High prices can also harm brand-appeal, with negative publicity causing the most obvious damage. More subtle effects can include changes to the demographics of the crowd. Hospitality is the normal whipping-boy, but so too is a rise in the average age of the crowd as these tend to less vociferous. This is just the effect at Old Trafford bemoaned by Sir Alex Ferguson

Different prices in different parts of the ground widen affordability and diversify the demographic. Those who can afford higher prices effectively pay more of the costs incurred in running the event. As a technical-aside, the principle of charging more for those most able to bear the costs is known amongst economists as Ramsey pricing.

Because customers are detracted by overly-complex price-structures, the ability to use Ramsey pricing to its fullest extent for events like football and rugby is limited. There will always be tickets sold for less than some fans are prepared to pay.

Low-cost airlines make much better use of Ramsey pricing. Although the prices are numerous, the charging mechanism is simple: the less flexible your times and the later you book, the more you pay.  Time-rich but cash-poor customers are put in touch with cheap tickets. Those that are cash-rich and time-poor avoid lengthy searches and wasteful queues.

The airline model does not work for sporting events. If one flight is too pricey there are others to the same destination. Matches are one-offs. The result is that the time-rich can queue for match tickets and sell these to the cash-rich.  The price of the re-sold ticket reflect the general level of surplus demand and the buyer’s willingness-to-pay (otherwise the transaction would not have occurred).

Touting is not risk-free. With tickets bought in advance, will England’s final fixture in the 2008 Six Nations against Ireland be a Grand Slam decider, a dead-rubber or the Wooden Spoon decider? Dabbling in the futures market for tickets may bring large rewards but losses are possible.

Perhaps, rugby could learn from America.  There, online ticket-exchanges have expanded the market for secondary ticket sales (touting) by making it much easier for sellers and buyers to find each other. Fans prefer these exchanges to purchases outside the ground – many hold money in escrow, giving it to sellers only after the event to make sure the tickets are legitimate.

Sports teams are now trying to get a piece of the action, by signing revenue-sharing deals with the online exchanges. The teams refer ticket-less fans to the exchanges. In return, the exchanges share their profits.

In August MLB.com, a subsidiary of Major League Baseball, signed a five-year deal with StubHub, America's largest exchange. Next season 30 MLB clubs will refer ticket-less fans to StubHub for an undisclosed share of the resale revenue.

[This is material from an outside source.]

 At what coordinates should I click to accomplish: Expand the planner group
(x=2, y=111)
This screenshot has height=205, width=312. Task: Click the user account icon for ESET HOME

More interestingly, Ticketmaster, a company that once brought legal challenges to the online-resale market, is now on board. It had argued that buyers should not be able to resell tickets because they don't actually own the tickets in the first place: tickets are merely licences to enter a venue, and licences are not freely transferable. That argument failed, and now Ticketmaster has its own resale subsidiary, TicketExchange. More than 50 professional sports teams have now negotiated a cut of TicketExchange's resale revenue.

British football is embracing this market. In 2007, Europe's biggest online ticket reseller, Viagogo, based in London, signed deals with several English football clubs and the Scottish Premier League.